Friday, November 07, 2008

Old Man and the Inland Sea

He is an amazing story from Lake Superior where the rescuer needs to be rescued. I have never read a story as cold and miserable as this one. It just won the Boating Writers award for 2008! Here it is:

Lake Superior’s chill waters were an ominous slate gray and the lake was steaming with fog banks 40-feet high as Carl Hammer slipped into his 17-foot wooden fishing skiff and started his outboard engine. It was 7 a.m., November 26, 1958 -- the day before Thanksgiving.

The 26-year old North Shore fisherman figured he’d get to his offshore fishing nets before a storm came up, pick his catch, and get back quickly – just as he’d done hundreds of times before. He’d have to hurry.

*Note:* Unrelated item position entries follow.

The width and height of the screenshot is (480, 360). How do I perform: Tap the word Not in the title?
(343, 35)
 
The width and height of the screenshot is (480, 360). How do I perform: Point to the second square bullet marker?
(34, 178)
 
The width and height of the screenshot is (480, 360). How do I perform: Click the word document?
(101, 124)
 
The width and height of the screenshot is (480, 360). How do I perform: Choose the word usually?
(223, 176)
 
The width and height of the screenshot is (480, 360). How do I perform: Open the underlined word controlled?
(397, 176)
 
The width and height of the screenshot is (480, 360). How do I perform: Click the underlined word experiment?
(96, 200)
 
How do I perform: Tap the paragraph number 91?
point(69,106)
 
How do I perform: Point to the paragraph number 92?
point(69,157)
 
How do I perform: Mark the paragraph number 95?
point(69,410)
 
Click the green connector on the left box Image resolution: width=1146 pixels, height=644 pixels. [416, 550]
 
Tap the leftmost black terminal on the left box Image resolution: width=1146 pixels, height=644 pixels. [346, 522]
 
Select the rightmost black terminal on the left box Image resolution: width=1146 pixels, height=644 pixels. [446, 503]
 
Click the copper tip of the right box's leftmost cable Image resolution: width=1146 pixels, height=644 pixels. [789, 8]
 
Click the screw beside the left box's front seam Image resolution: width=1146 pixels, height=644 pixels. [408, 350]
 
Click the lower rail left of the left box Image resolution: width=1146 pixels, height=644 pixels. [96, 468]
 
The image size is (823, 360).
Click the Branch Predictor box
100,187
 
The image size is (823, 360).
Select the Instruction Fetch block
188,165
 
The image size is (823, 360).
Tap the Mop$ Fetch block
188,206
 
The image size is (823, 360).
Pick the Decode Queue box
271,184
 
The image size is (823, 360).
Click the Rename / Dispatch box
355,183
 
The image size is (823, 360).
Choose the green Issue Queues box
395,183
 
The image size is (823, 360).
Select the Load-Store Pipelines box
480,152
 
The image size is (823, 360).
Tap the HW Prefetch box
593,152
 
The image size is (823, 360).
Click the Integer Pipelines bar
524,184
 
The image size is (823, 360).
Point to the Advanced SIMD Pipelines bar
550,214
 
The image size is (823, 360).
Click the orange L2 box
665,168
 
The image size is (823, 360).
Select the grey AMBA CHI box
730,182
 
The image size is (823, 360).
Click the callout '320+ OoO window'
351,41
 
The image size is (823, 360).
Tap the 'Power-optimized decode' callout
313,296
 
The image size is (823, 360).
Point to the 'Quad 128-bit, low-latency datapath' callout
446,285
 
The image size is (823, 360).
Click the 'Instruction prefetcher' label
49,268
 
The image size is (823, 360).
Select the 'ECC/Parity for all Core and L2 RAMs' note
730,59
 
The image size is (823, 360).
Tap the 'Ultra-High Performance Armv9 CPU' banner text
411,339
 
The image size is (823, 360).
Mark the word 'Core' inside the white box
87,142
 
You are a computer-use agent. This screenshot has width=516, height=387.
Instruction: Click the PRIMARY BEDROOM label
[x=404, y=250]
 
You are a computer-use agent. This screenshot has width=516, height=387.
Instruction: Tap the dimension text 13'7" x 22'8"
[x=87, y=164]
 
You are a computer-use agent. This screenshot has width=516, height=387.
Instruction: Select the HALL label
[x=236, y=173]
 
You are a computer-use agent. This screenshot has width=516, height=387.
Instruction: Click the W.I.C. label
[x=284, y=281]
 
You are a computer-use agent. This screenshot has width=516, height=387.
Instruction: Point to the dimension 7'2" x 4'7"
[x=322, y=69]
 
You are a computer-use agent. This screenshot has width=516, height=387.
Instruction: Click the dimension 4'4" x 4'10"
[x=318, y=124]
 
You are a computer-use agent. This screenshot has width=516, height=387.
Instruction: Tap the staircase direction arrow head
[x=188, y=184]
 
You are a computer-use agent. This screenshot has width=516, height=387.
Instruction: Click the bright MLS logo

At 8:30 a.m., his fishing partner, Helmer Aakvik – also known as the “Old Man”-- peered out the window of his cabin on the bluffs overlooking Superior and made his decision: he would not go out to the nets this morning. The 62-year-old Aakvik settled down to enjoy a second cup of coffee when his cabin door opened with a blast of wind and his neighbor, Elmer Jackson, charged in. “The young fellow is still out on his boat,” Jackson said, worried.

Aakvik looked up, troubled. A storm was coming on – one of the worst kinds – an offshore wind from the north-northwest. His fishing partner, Carl Hammer, was still out on treacherous Superior. He abruptly put down his coffee cup. “Call the Coast Guard,” he said.
As he turned to leave, Jackson looked at him carefully. “Just don’t you go out,” he warned.

* * *

Grabbing a jacket and pulling his cap down tightly, the Old Man walked down the winding path to the bluff’s edge. There was a steady wind out of the northwest, and, even in the protection of the rocky ridge behind him, the temperature was dropping. This was late November in the North Country and soon there’d be ice and snow.

On a near-vertical rock ledge jutting above the lake, he came to the ramshackle wooden fish house that he and Hammer shared. In the open end of the shed, he could see that Hammer’s boat was gone. Spruce trees swayed ominously below in the onshore breeze.

He ducked back inside the wood shack and checked around. Sure enough, the young fisherman had helped himself to Aakvik’s gas supply. The borrowing was OK – they shared supplies all the time in this close-knit Norwegian community. The problem was that Hammer had a new outboard engine that used a different ratio of oil to gas in the fuel than Aakvik’s. The Old Man had an old Lockport and an elderly Johnson, but Hammer used a newer Johnson, which needed about a half a quart of oil mixed in five gallons of gas. Aakvik’s old two-cycles required twice that amount of oil, and a too heavy oil-gas ratio would gum up his friend’s carburetor and foul his spark plugs – stalling his engine.

He peered into the can, then swirled it around. He could see the drops of water on the surface. His gas was old and had accumulated water condensation. The old man’s normal routine was to filter the water out of the gas so that it didn’t freeze in the lines and kill the engine. Hammer hadn’t filtered his gas.